Urban Ecovillages – Definitely Not a Pipe Dream

Urban ecovillages are indeed a reality in the U.S., from Cleveland EcoVillage, Detroit Ecovillage, and Culver Way Cohousing in St. Louis, to organized neighborhood-style ecovillages: Enright Ridge Urban Ecovillage in Cincinatti, Phinney Ecovillage in Seattle (described in Cecile Andrews’ book, Slow is Beautiful), and of course the grandmamá of them all, Los Angeles Eco-Village. (See “L.A. Eco-Village Stops Bulldozers!”).



And we heard from these urban ecovillagers. Jim Schenk of Enright Ridge Urban Ecovillage described the organized neighborhood he and neighbors have been developing since 2004 in the multiracial, working-class, Price-Hill area of Cincinnati. Enright Ridge is a unique physical set-up too: while this mile-long cul-de-sac street is minutes from downtown, it’s surrounded by 200 acres of woods and a hiking trail. Here many neighbors are renovating their homes to become more energy efficient, planting organic vegetable gardens, participating in a neighborhood food co-op, and taking part in other “green” neighborhood activities.

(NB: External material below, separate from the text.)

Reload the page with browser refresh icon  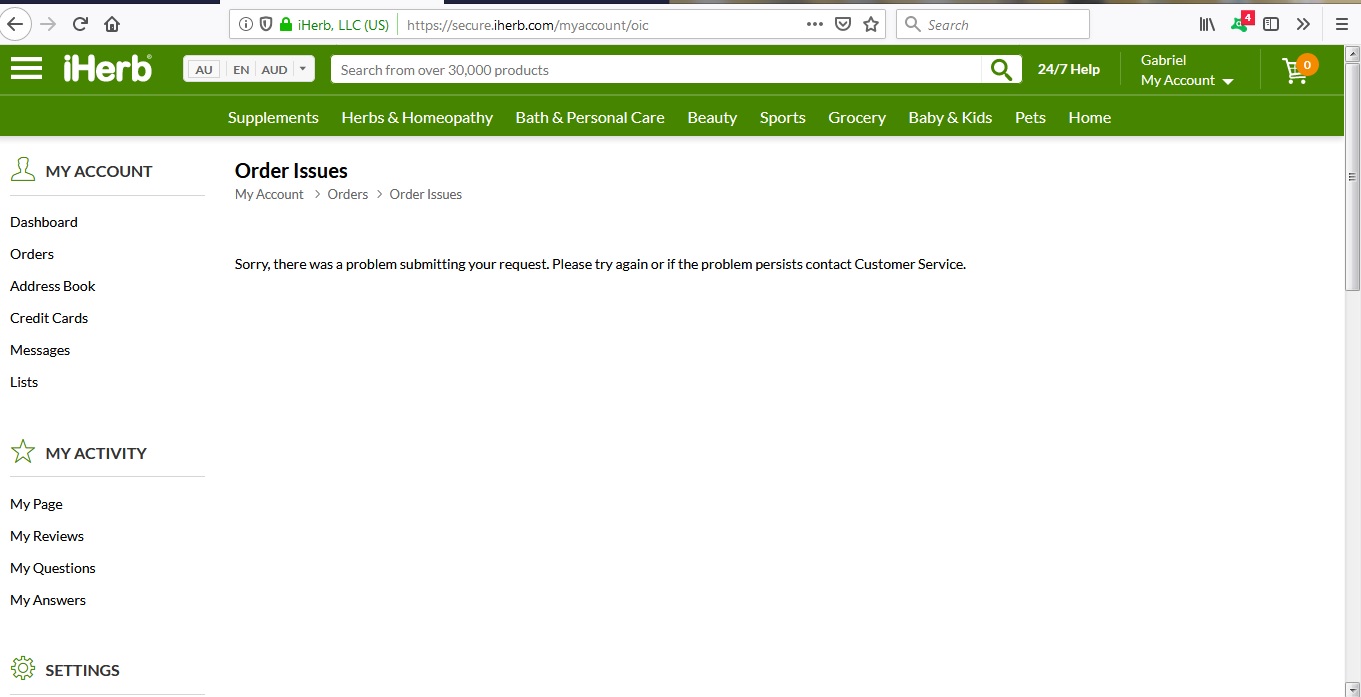point(80,24)
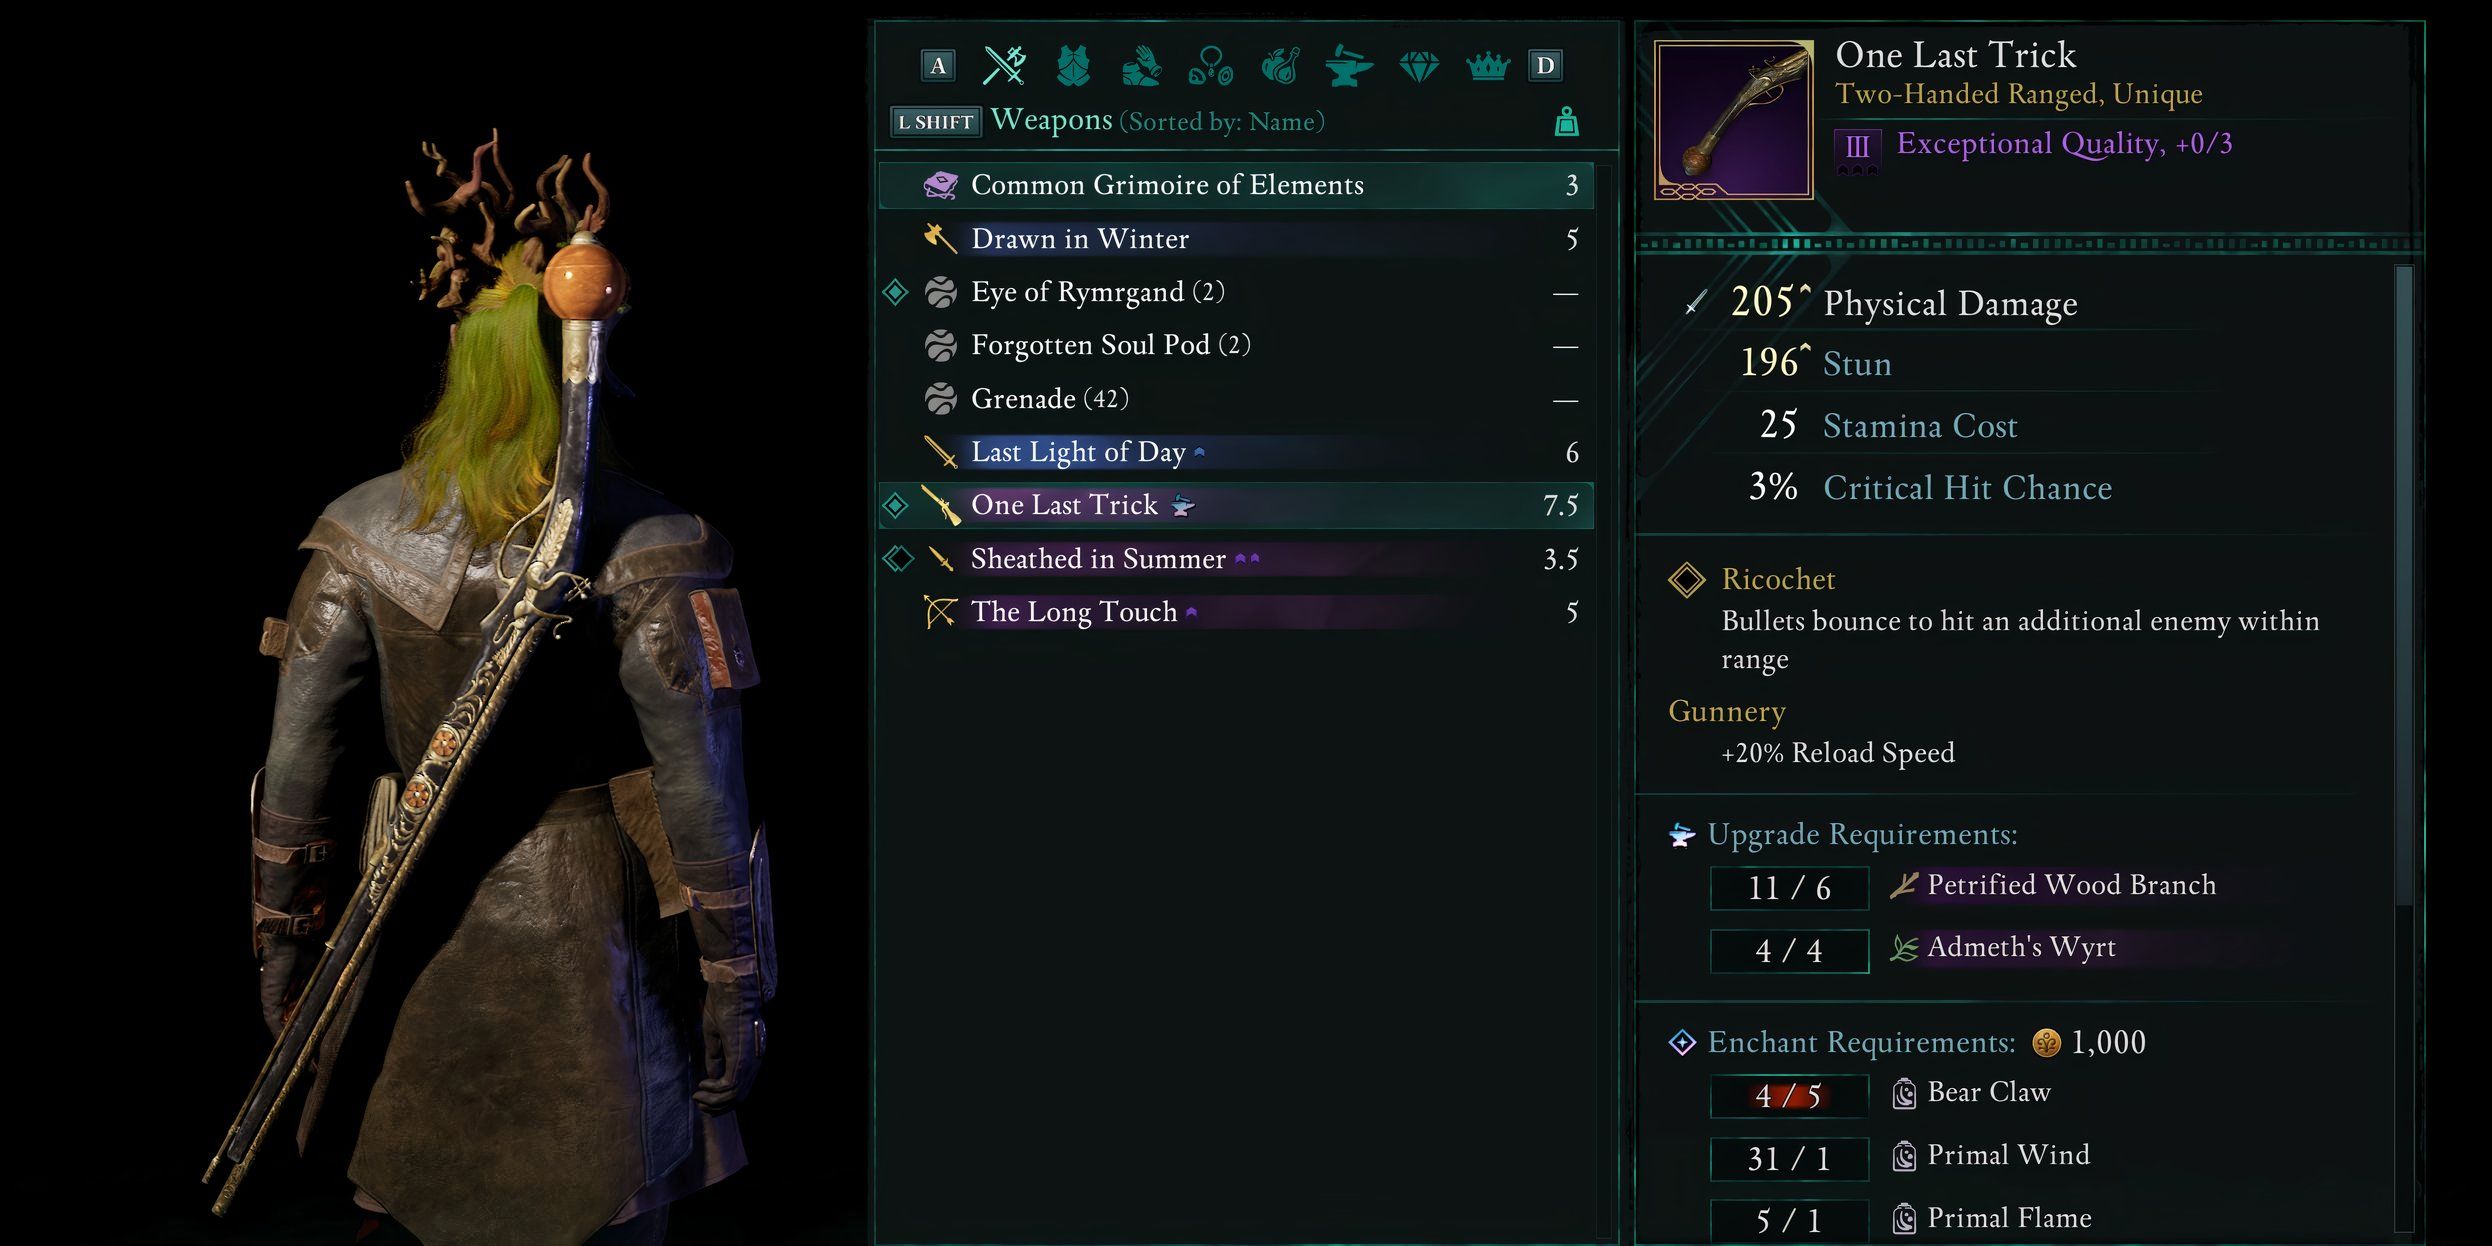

Tom Braford, co-founder of Culver Way Cohousing in St. Louis, Missouri, described how this 44-unit community, now under construction, has morphed from a solely cohousing community into a cohousing-style urban ecovillage. Culver Way is the second ecovillage in the US to use the cohousing model. (EcoVillage at Ithaca was the first.)

Cleveland and Chicago: Going Green

Sometimes City Hall gets the message, too. Mandy Metcalf, project director for Cleveland EcoVillage, told how a coalition of a neighborhood redevelopment nonprofit, a “green” city planning nonprofit, the City of Cleveland, and Cleveland’s Rapid Transit Authority are developing an area within walking distance of Cleveland’s newly renovated West 65th Street Transit station. The coalition is building new ecologically sustainable affordable homes in vacant areas, helping neighbors renovate their existing homes for energy efficiency, and creating community gardens and bike paths, among other green initiatives.

And Chicago, the conference host city, intends to become “the greenest city in the nation,” according to Sadhu Johnson, Assistant to the Mayor for Green Initiatives, who described the potential for ecovillage-style developments in Chicago.

Other presenters included Julie Peterson, coordinator of the Beyond Today ecological neighborhood project in Chicago.